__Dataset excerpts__
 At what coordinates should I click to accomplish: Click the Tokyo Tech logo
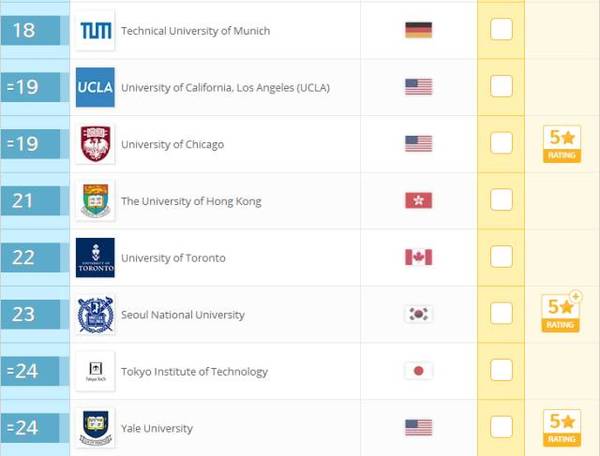tap(95, 371)
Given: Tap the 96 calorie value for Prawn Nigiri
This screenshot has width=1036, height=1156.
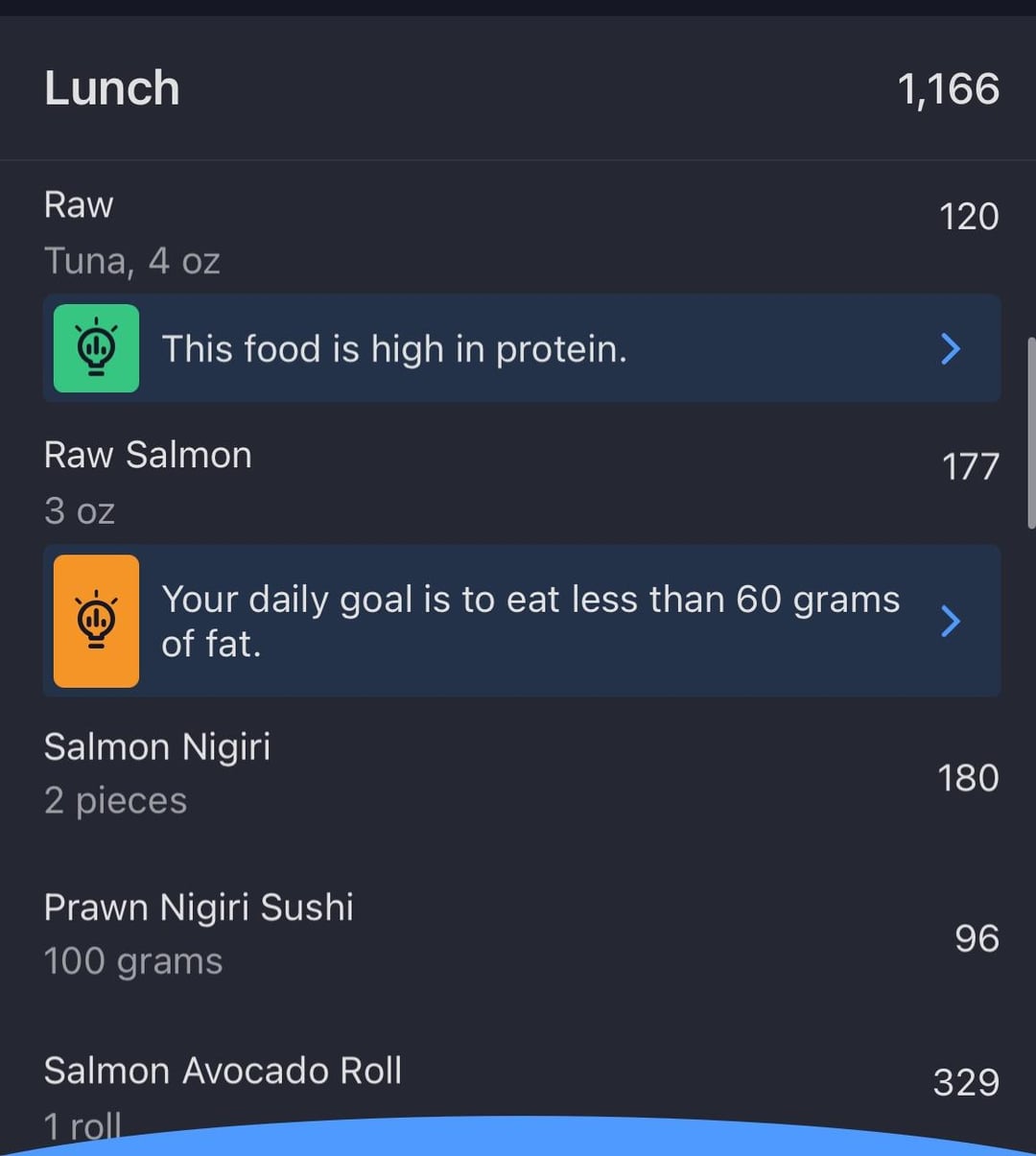Looking at the screenshot, I should tap(977, 938).
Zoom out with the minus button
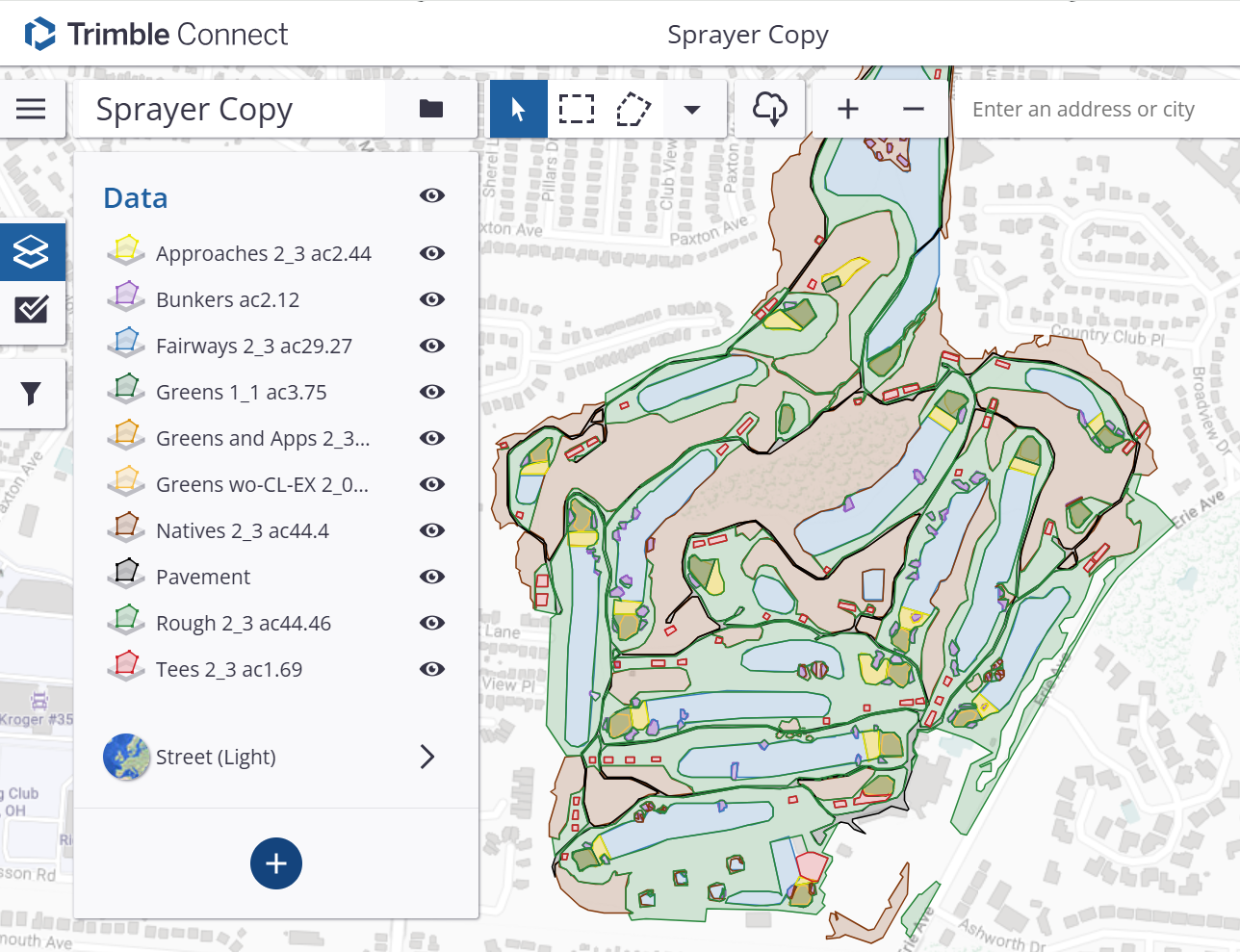Image resolution: width=1240 pixels, height=952 pixels. (x=914, y=109)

__WHAT YOU ARE ASKED TO DO__
Omit the pictures; print the records above exactly.

__RESULT__
 At what coordinates should I click to accomplish: Click the Tokyo Tech logo
tap(95, 371)
Given: Tap the 96 calorie value for Prawn Nigiri
This screenshot has width=1036, height=1156.
Looking at the screenshot, I should tap(977, 938).
Zoom out with the minus button
Image resolution: width=1240 pixels, height=952 pixels. (x=914, y=109)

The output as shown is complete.